*Goal of the exercise*:
Print the line containing "Click the line 790 number in gutter" and all lines after it to the end of the records below, exactly as written. No pictures.
________
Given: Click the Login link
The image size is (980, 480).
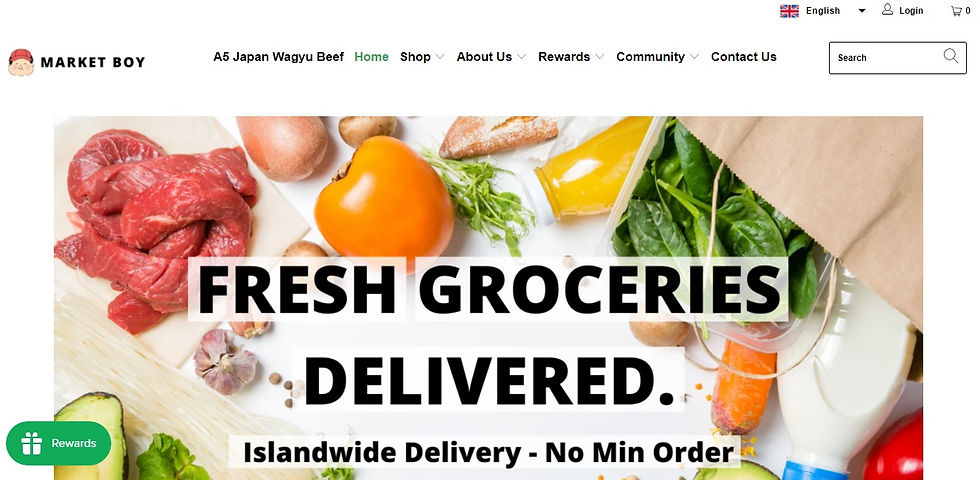Looking at the screenshot, I should pyautogui.click(x=911, y=11).
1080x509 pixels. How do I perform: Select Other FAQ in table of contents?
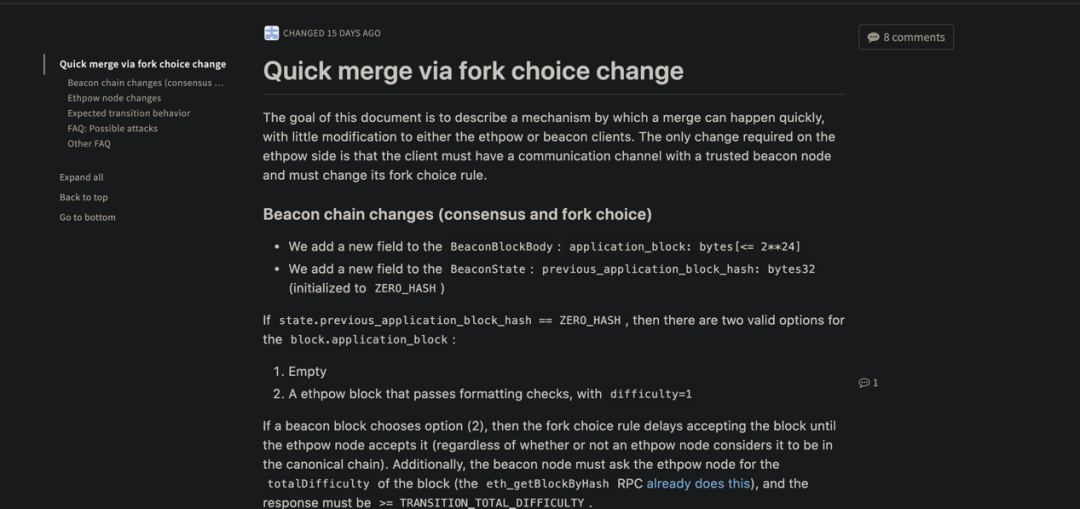[89, 143]
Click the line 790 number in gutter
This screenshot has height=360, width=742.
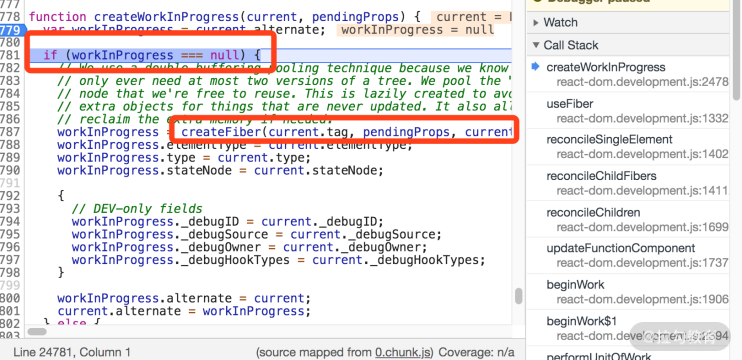10,170
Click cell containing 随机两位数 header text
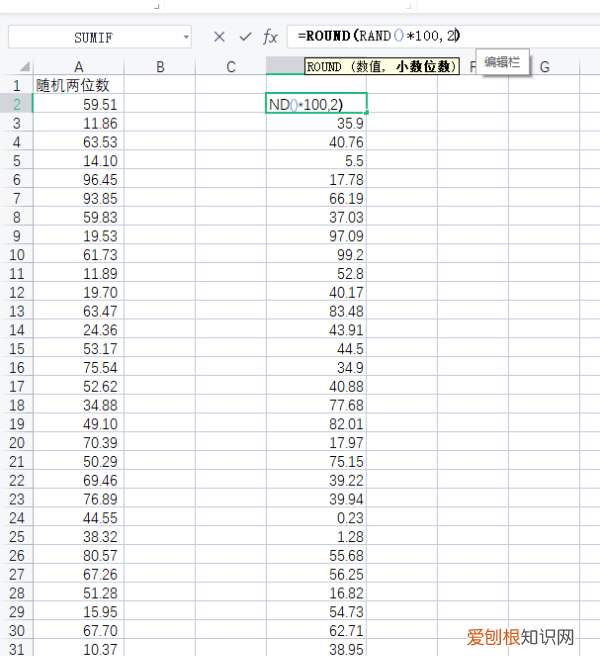 [78, 85]
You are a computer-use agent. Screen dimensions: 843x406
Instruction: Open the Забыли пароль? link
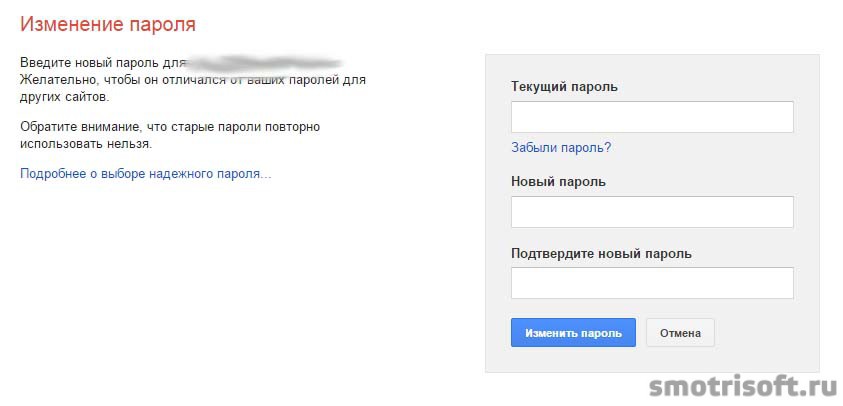561,147
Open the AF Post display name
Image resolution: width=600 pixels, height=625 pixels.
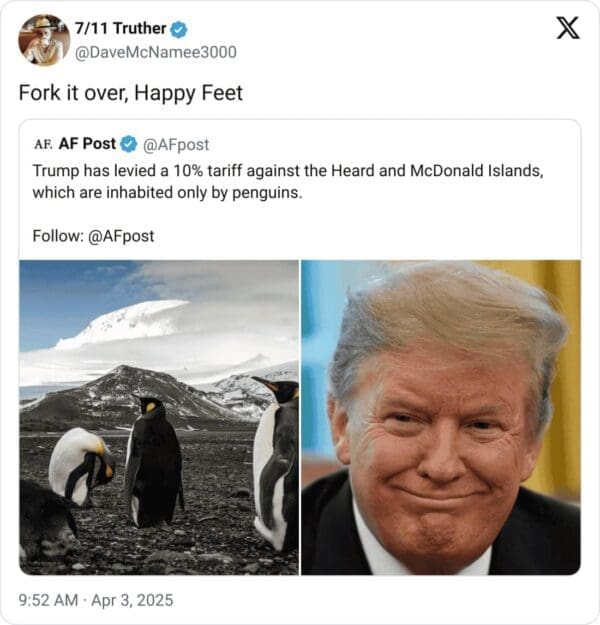tap(87, 143)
________
*Answer to the problem*:
Click the line 790 number in gutter
This screenshot has height=360, width=742.
10,170
Click cell containing 随机两位数 header text
 [78, 85]
You are a computer-use agent. Screen dimensions: 843x406
Instruction: Open the Забыли пароль? link
561,147
Open the AF Post display name
Image resolution: width=600 pixels, height=625 pixels.
tap(87, 143)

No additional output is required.